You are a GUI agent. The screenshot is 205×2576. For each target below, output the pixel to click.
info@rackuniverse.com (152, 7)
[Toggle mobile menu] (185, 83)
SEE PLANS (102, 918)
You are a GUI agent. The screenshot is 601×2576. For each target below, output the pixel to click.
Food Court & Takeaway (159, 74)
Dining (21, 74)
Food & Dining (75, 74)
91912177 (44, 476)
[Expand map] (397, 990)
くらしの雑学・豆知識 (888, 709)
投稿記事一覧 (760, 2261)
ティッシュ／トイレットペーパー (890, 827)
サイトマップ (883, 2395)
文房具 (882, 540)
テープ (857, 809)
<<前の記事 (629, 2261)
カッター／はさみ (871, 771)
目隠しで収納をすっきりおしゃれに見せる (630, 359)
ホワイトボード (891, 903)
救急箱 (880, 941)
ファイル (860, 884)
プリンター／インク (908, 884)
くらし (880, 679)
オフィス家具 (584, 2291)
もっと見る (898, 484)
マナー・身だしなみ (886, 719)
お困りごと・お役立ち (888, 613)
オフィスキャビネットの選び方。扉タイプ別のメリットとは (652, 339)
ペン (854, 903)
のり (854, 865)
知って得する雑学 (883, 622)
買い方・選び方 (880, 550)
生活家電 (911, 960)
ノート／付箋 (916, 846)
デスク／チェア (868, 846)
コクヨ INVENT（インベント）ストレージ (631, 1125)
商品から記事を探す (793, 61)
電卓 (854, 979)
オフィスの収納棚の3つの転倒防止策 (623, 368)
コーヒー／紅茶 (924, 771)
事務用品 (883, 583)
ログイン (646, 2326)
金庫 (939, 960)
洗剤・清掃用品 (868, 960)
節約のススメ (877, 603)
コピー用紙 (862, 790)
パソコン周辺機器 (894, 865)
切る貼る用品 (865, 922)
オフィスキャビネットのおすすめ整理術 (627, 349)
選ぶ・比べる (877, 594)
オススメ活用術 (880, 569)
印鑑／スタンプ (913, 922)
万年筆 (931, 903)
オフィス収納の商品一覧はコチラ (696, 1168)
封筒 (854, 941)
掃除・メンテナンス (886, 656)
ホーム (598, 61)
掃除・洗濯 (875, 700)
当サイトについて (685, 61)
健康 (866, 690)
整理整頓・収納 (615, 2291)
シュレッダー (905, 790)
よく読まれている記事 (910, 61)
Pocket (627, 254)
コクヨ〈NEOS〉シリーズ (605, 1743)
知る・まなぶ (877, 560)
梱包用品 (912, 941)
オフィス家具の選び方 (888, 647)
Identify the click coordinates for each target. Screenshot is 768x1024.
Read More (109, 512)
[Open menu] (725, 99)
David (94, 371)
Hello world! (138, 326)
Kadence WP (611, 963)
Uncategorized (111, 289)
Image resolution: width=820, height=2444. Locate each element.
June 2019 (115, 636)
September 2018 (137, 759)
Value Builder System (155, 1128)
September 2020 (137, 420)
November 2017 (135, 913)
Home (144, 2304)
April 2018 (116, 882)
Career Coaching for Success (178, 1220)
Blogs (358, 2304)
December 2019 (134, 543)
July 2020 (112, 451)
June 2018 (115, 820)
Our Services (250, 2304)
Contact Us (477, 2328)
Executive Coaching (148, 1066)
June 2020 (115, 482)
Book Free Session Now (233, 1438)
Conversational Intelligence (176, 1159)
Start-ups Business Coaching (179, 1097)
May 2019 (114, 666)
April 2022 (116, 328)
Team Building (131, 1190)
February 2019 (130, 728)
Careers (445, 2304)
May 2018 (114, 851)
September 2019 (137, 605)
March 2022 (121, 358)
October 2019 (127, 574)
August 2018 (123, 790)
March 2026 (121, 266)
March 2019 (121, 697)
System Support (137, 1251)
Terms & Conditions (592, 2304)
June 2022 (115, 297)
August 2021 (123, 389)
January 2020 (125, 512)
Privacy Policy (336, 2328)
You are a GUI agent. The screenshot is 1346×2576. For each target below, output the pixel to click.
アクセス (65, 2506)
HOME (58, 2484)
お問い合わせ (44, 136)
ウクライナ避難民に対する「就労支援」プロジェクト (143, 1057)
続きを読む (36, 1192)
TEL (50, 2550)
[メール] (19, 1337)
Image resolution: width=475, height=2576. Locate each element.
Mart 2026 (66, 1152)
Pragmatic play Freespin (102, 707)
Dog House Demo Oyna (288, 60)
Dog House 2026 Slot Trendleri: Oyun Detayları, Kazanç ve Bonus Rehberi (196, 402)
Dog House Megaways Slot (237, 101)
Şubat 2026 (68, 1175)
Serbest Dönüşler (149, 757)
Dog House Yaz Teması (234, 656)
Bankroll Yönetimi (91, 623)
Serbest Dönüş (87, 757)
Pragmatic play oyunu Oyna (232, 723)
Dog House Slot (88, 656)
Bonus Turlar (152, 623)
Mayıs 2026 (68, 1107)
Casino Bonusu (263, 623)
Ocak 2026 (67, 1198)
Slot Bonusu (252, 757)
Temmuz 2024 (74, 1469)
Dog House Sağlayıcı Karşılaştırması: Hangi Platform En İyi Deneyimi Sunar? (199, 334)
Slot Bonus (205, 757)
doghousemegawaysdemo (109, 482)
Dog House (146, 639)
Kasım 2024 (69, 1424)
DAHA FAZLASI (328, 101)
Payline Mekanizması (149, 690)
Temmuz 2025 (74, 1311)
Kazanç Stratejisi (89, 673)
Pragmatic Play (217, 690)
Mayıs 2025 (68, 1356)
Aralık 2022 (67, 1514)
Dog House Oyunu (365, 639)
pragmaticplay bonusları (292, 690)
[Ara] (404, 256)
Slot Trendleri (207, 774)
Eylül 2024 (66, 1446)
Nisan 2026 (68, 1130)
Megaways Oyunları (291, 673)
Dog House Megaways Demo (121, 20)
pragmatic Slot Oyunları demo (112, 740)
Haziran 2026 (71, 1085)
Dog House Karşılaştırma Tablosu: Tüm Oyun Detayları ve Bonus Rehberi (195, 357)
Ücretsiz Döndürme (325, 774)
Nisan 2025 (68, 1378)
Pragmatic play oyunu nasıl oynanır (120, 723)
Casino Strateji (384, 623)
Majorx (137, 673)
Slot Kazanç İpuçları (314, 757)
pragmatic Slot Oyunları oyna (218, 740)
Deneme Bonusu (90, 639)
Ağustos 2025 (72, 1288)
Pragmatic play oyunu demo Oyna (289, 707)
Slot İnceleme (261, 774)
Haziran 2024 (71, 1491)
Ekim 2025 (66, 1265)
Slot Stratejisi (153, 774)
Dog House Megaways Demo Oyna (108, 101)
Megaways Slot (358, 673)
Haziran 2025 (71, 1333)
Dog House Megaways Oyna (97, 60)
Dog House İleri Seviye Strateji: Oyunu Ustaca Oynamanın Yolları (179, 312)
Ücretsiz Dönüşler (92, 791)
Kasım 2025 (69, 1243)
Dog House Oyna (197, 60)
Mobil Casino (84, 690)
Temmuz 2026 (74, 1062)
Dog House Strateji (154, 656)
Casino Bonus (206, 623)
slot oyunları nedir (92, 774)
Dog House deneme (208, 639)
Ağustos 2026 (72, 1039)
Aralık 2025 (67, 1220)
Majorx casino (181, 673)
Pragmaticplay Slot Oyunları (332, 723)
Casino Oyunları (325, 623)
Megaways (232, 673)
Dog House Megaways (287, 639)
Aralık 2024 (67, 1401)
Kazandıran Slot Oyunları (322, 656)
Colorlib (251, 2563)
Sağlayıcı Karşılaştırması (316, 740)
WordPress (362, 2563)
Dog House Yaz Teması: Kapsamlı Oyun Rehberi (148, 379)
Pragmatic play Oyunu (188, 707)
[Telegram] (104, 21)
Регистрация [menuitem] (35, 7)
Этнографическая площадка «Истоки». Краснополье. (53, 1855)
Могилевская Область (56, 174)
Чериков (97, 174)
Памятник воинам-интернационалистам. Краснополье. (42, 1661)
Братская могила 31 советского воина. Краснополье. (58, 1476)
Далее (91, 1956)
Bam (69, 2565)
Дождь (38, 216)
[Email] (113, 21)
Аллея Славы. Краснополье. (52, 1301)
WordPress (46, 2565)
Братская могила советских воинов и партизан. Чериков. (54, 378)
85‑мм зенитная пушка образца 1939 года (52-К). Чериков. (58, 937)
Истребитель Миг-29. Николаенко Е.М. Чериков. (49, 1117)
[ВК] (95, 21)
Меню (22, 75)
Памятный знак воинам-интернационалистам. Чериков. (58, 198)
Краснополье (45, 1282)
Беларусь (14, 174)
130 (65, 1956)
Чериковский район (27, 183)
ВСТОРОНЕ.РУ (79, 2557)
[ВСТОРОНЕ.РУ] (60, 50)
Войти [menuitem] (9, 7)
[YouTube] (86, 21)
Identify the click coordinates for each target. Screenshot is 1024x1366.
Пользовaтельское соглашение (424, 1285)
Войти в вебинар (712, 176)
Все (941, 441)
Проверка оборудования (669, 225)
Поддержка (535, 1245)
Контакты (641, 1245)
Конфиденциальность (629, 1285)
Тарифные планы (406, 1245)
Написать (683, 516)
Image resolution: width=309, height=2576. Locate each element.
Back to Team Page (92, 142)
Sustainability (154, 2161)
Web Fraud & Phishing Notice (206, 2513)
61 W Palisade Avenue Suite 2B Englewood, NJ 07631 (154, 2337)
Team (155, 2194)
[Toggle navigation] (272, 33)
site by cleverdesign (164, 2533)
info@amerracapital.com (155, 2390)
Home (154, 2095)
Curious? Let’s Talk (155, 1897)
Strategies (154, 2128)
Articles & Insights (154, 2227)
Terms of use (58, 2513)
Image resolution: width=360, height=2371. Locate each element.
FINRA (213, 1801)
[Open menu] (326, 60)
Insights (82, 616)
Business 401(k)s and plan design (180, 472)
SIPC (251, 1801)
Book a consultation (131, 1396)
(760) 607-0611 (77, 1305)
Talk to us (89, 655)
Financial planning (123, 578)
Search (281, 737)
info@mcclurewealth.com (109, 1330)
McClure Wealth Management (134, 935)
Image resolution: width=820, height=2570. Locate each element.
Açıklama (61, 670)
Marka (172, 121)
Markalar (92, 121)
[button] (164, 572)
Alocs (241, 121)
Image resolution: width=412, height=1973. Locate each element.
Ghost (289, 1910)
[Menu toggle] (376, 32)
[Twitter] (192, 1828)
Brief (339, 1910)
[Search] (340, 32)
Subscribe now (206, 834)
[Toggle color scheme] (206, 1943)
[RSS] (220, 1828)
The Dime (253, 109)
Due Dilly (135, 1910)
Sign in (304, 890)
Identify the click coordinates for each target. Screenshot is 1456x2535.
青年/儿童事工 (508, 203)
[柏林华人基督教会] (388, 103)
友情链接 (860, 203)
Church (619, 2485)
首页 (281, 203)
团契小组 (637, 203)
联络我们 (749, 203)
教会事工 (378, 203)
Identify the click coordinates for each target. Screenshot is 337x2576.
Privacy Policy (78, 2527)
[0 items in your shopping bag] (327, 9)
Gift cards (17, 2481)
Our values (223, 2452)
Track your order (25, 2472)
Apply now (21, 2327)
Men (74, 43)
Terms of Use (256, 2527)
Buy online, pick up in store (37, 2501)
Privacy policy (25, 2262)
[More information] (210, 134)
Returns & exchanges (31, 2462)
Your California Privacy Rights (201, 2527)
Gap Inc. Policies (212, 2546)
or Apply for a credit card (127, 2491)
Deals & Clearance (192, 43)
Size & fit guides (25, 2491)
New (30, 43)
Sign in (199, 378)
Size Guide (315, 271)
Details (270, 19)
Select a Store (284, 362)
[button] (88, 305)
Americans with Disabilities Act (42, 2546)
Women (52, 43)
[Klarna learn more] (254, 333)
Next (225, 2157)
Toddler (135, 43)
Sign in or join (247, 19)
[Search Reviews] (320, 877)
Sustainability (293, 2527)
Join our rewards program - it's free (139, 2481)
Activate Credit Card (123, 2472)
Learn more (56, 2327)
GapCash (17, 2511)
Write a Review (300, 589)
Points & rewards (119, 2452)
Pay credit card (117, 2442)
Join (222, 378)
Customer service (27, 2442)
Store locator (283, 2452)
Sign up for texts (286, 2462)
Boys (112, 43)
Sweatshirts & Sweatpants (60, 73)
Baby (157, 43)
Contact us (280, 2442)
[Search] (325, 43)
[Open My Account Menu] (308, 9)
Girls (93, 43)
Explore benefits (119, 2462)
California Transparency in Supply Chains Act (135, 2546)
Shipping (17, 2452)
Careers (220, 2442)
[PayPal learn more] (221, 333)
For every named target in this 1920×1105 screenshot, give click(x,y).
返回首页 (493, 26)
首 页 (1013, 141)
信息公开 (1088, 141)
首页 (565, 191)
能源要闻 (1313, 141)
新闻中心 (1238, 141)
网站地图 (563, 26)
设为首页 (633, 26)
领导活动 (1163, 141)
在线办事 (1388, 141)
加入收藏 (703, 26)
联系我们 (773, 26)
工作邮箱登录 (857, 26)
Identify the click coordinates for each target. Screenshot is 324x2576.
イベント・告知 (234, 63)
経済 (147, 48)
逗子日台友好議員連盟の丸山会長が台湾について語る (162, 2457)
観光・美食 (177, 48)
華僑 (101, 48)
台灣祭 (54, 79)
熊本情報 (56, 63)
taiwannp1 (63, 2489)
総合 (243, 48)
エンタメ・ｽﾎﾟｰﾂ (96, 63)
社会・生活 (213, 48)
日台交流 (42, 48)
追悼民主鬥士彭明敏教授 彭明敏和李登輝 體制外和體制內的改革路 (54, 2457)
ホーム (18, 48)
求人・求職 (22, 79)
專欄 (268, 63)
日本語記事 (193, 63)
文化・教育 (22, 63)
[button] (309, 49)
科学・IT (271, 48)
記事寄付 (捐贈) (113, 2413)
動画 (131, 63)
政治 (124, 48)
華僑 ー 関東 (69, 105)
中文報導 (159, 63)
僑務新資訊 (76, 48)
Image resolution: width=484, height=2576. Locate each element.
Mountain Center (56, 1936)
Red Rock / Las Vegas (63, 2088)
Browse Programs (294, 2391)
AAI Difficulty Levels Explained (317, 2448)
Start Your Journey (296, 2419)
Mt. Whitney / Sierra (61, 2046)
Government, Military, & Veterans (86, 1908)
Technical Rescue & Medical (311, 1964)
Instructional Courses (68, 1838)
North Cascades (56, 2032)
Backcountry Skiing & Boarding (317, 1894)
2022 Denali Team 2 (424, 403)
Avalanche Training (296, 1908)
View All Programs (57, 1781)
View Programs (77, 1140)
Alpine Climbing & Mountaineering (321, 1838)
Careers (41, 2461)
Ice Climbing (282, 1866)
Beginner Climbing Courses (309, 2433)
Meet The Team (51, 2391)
○ ○ ○ ○
(Task instructions) All that is wanted is the stretch of lines above from the one containing "Web Fraud & Phishing Notice (206, 2513)" through the one containing "Terms of use (58, 2513)", duplicated exactly.

(Answer to this task)
Web Fraud & Phishing Notice (206, 2513)
61 W Palisade Avenue Suite 2B Englewood, NJ 07631 (154, 2337)
Team (155, 2194)
[Toggle navigation] (272, 33)
site by cleverdesign (164, 2533)
info@amerracapital.com (155, 2390)
Home (154, 2095)
Curious? Let’s Talk (155, 1897)
Strategies (154, 2128)
Articles & Insights (154, 2227)
Terms of use (58, 2513)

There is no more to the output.